I am using the Subversion client (version 1.9.5 r1770682, installed from the default package repository) on a Debian Stretch machine, to which I only have SSH access. I am connecting to a Subversion repository via HTTPS and would like to avoid having to re-type my password every time I perform an svn up
or svn ci
command. I would also like to avoid having to store the password on disk as plaintext.
The SVN Book suggests that I should be able to use GPG-Agent as a means of caching my password. Although svn --version
reports that the GPG-Agent authentication credential cache should be available, I am having some trouble getting it to work.
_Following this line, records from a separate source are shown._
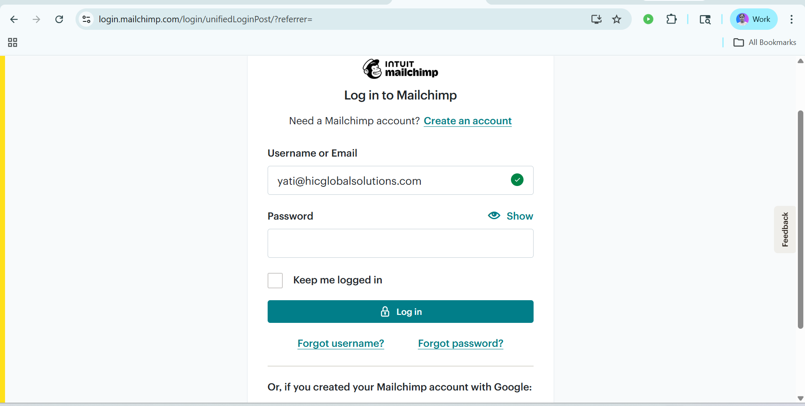Screen dimensions: 805x406
Task: Open the Work profile menu
Action: (753, 19)
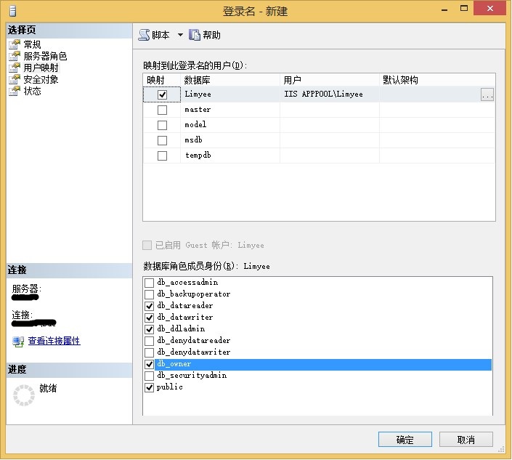Open default schema browse button for Limyee
Image resolution: width=512 pixels, height=460 pixels.
pos(487,94)
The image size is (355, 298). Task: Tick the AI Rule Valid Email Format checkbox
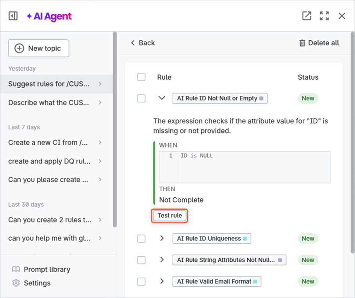coord(141,282)
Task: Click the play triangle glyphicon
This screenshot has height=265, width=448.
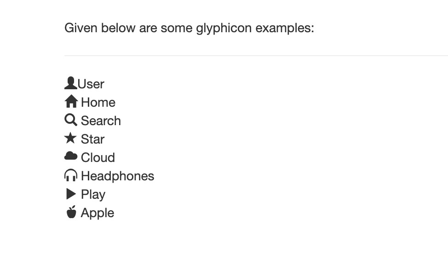Action: (71, 194)
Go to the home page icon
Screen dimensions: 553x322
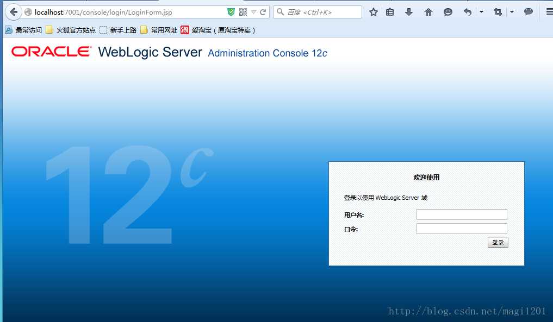click(x=428, y=12)
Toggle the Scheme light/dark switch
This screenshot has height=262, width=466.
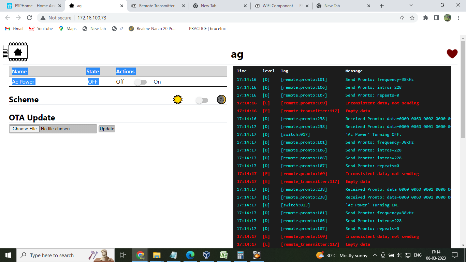coord(202,100)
With regard to GPG, I have created a GPG key pair, have added export GPG_TTY=$(tty)
to my .profile
file, and have verified that GPG works by encrypting and decrypting a piece of text.
With regard to Subversion, in my .subversion/config
file, I have set the following:
$ grep '^[^#]' < .subversion/config
[auth]
password-stores = gpg-agent
[helpers]
[tunnels]
[miscellany]
[auto-props]
[working-copy]
In my .subversion/servers
file, I have set the following:
$ grep '^[^#]' < .subversion/servers
[groups]
[global]
store-passwords = yes
store-plaintext-passwords = no
When I perform an svn
command, however, no passwords are cached. Does anyone have any suggestions as to what I may be doing wrong? Has anyone used GPG-Agent successfully for caching HTTPS passwords? (Perhaps this credential cache is only intended for SVN+SSH connections?)
Any help would be greatly appreciated.
I finally found a solution to my problem by looking into it once more, starting from the suggestion of Roman above. The comments of the find_gpg_agent_socket
function in the Subversion client's GPG-Agent authentication source code indeed explain:
$GPG_AGENT_INFO
takes precedence, if set, otherwise$GNUPGHOME
will be used.(...)
For reference
GPG_AGENT_INFO
consists of 3 : separated fields. The path to the socket, the pid of the gpg-agent process and finally the version of the protocol the agent talks.
The path to the GPG-Agent socket can easily be found by calling gpgconf --list-dirs agent-socket
on the command line. The other two segments of the $GPG_AGENT_INFO
variable are not used by the Subversion client, and should thus not necessarily be set.
I have therefore added the following code at the end of my .profile
file:
export GPG_TTY=$(tty)
export GPG_AGENT_INFO=`gpgconf --list-dirs agent-socket | tr -d '\n' && echo -n ::`
This sets the $GPG_TTY
variable to the current terminal, and the $GPG_AGENT_INFO
variable to the GPG-Agent socket, followed by two colon characters (i.e., the format expected by the Subversion source code).
Subversion seems to cache the repositories' authentication settings in ~/.subversion/auth
, so I found it necessary to clear that directory before GPG-Agent would be used correctly:
rm -rf ~/.subversion/auth
After starting a new session, you should be able to verify that the $GPG_AGENT_INFO
variable is set correctly: echo $GPG_AGENT_INFO
should output something like /run/user/1000/gnupg/S.gpg-agent::
(where 1000
is the uid of the current user).
When performing a Subversion command, for example svn up
, your password will be prompted the first time:
Updating '.':
Enter your Subversion password for <https://example.com:443> Subversion Repository
Password for 'username': :
At revision 123.
When performing a second Subversion command for the same repository for some time afterwards, Subversion should use the password cached by GPG-Agent:
Updating '.':
At revision 123.
Edit: I have the impression that, when using a repository for the first time (i.e., when it is not yet present in Subversion's cache), the password is only correctly saved by GPG-Agent after entering it twice.
This thread seems to give a hint: https://groups.google.com/forum/#!topic/subversion_users/WS8Cr7mAovQ
I'm running Xfce on Ubuntu, and I had the same problem. Apparently, the reason is that the $GPG_AGENT_INFO
environment variable is not set. Manually running the /etc/X11/Xsession.d/90gpg-agent script (which sets this variable) did help me.